Consigne:
Réécrivez le passage de l'article qui va de « Je vous envoie » jusqu'à « jour et nuit. », en substituant « l'archiduc Charles » à « le prince Charles ».

Article:
******

J'ai fait poursuivre, par la division du général Guieux, la division du général autrichien Spork, qui voulait faire sa jonction par la vallée de la Marche, et dont l'avant-garde était déjà arrivée à Murau. Notre arrivée prompte à Scheifling a rendu cette jonction impossible: désormais elle ne peut plus se faire qu'au de-là des montagnes qui avoisinent Vienne.

Je vous envoie la réponse que m'a faite le prince Charles à ma lettre du 10, avant le combat du 13; deux heures après avoir envoyé cette réponse, comme nous marchions sur Freisack, il a fait demander, par un de ses aides-de-camp, une suspension de quatre heures, proposition entièrement inadmissible. Il voulait, en gagnant quatre heures, gagner la journée, et par là avoir le temps de faire sa jonction avec le général Spork: c'était précisément la raison qui me faisait marcher jour et nuit.

Depuis le commencement de la campagne, le citoyen Ordonner, chef de brigade du dixième régiment de chasseurs, montre un courage qui lui captive l'estime de l'armée.

BONAPARTE.

Au quartier-général à Scheifling, le 16 germinal an 5 (5 avril 1797).

À M. Pesaro, sage grand de la république de Venise.

Les affaires militaires, monsieur, qui se sont succédé avec la plus grande rapidité, m'ont empêché de répondre à la lettre que vous vous êtes donné la peine de m'écrire.

De tous les points du territoire de la république de Venise, il me vient des plaintes sur la conduite des agens de cette république à l'égard de l'armée française. À Verone, on affiche tous les jours des placards pour exciter la haine du peuple contre nous, et effectivement les assassinats commencent et deviennent fréquens sur la route de Verone à la Piave.

Un vaisseau de guerre vénitien a tiré des coups de canon sur la frégate la Brune, et l'a empêchée de mouiller dans le golfe, tandis qu'un convoi autrichien y mouillait.

La maison du consul de Zante a été pillée et brûlée, et votre gouvernement l'a laissé faire.

Toutes les personnes qui sont soupçonnées d'avoir prêté secours à l'armée française sont ouvertement persécutées, dans le temps qu'on encourage de nombreux agens que la maison d'Autriche a dans Verone et autres lieux des états de Venise.

La république française, ne se mêle pas, monsieur, des affaires intérieures de la république de Venise; mais la nécessité de veiller à la sûreté de l'armée me fait un devoir de prévenir les entreprises que l'on pourrait faire contre elle.

BONAPARTE.

Au quartier-général à Scheifling, le 16 germinal an 5 (5 avril 1797).

À la municipalité de Brescia et à celle de Bergame.

J'ai reçu, citoyens, la lettre que vous vous êtes donné la peine de m'écrire: il ne m'appartient pas d'être juge entre le peuple de votre province et le sénat de Venise; mon intention cependant est qu'il n'y ait aucune espèce de trouble ni de mouvement de guerre, et je prendrai toutes les mesures pour maintenir la tranquillité sur les derrières de l'armée.

******

Données extraites:
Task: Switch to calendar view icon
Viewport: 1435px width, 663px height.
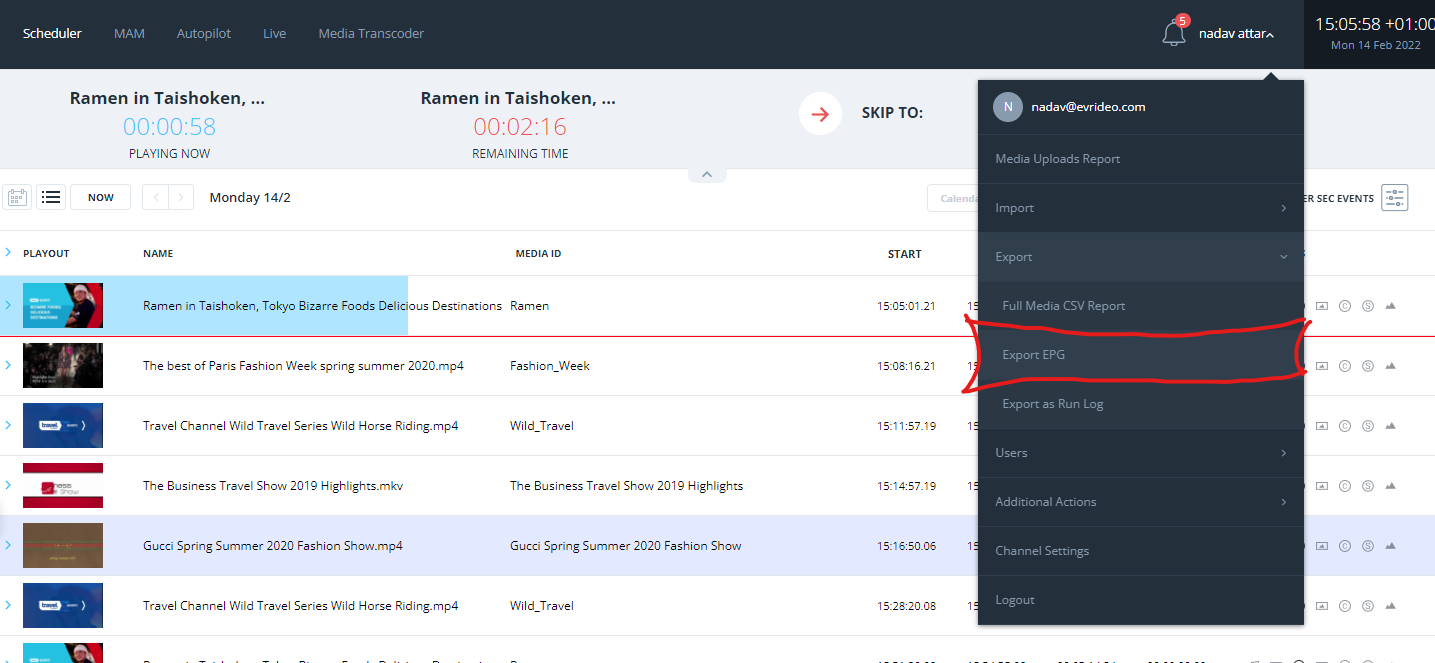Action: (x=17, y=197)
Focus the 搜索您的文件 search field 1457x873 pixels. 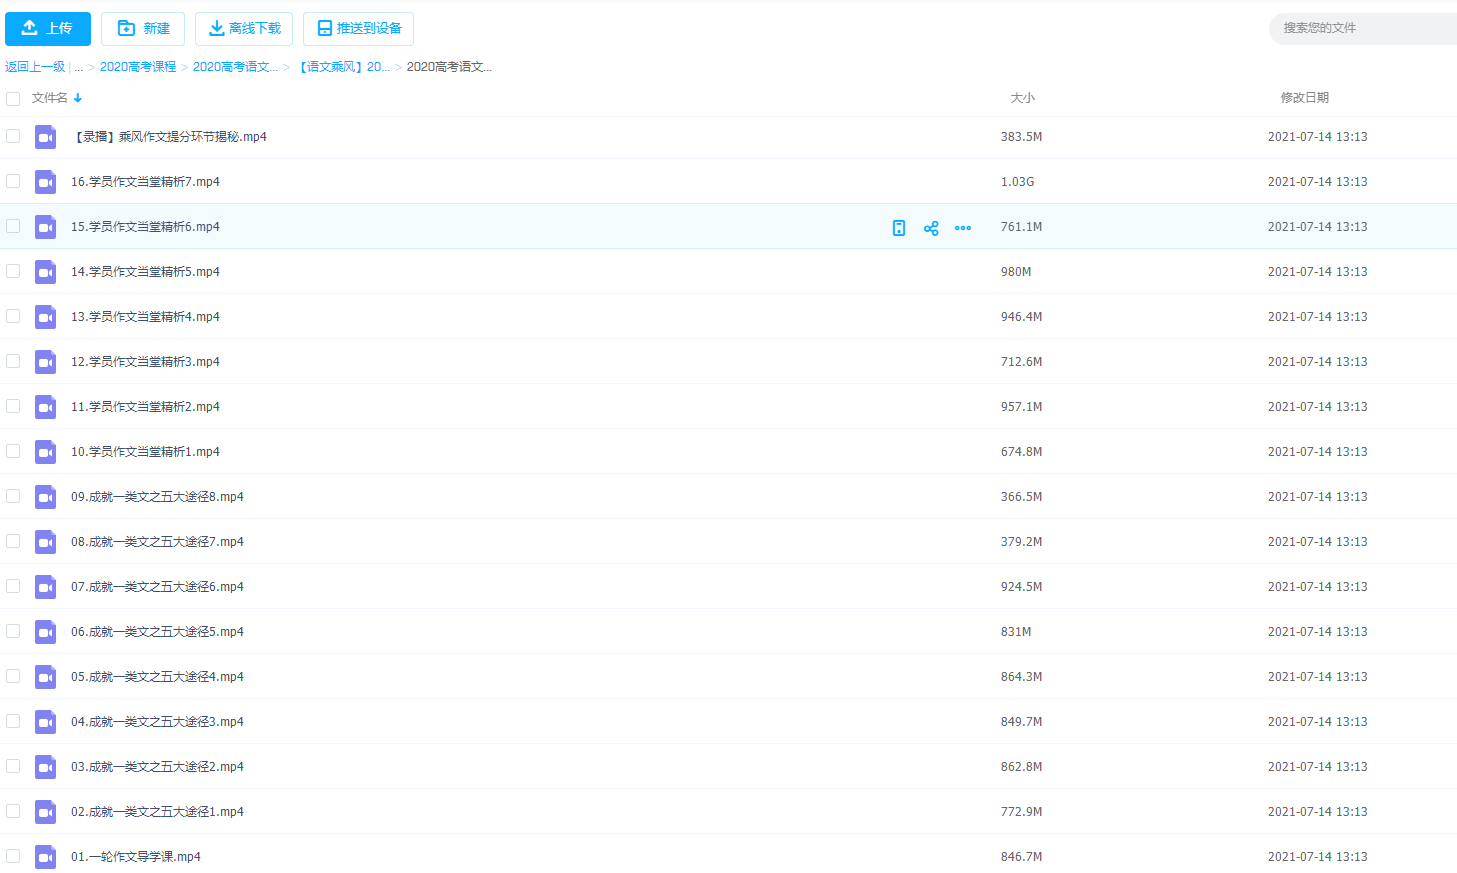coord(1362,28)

******

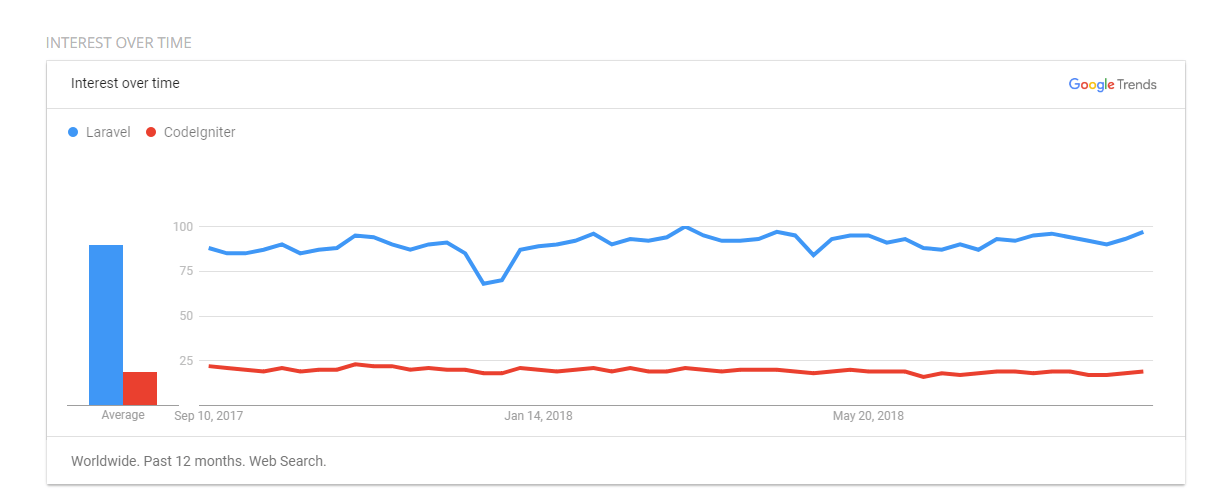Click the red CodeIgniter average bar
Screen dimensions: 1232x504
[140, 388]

******

Réponse attendue:
Je vous envoie la réponse que m'a faite l'archiduc Charles à ma lettre du 10, avant le combat du 13; deux heures après avoir envoyé cette réponse, comme nous marchions sur Freisack, il a fait demander, par un de ses aides-de-camp, une suspension de quatre heures, proposition entièrement inadmissible. Il voulait, en gagnant quatre heures, gagner la journée, et par là avoir le temps de faire sa jonction avec le général Spork: c'était précisément la raison qui me faisait marcher jour et nuit.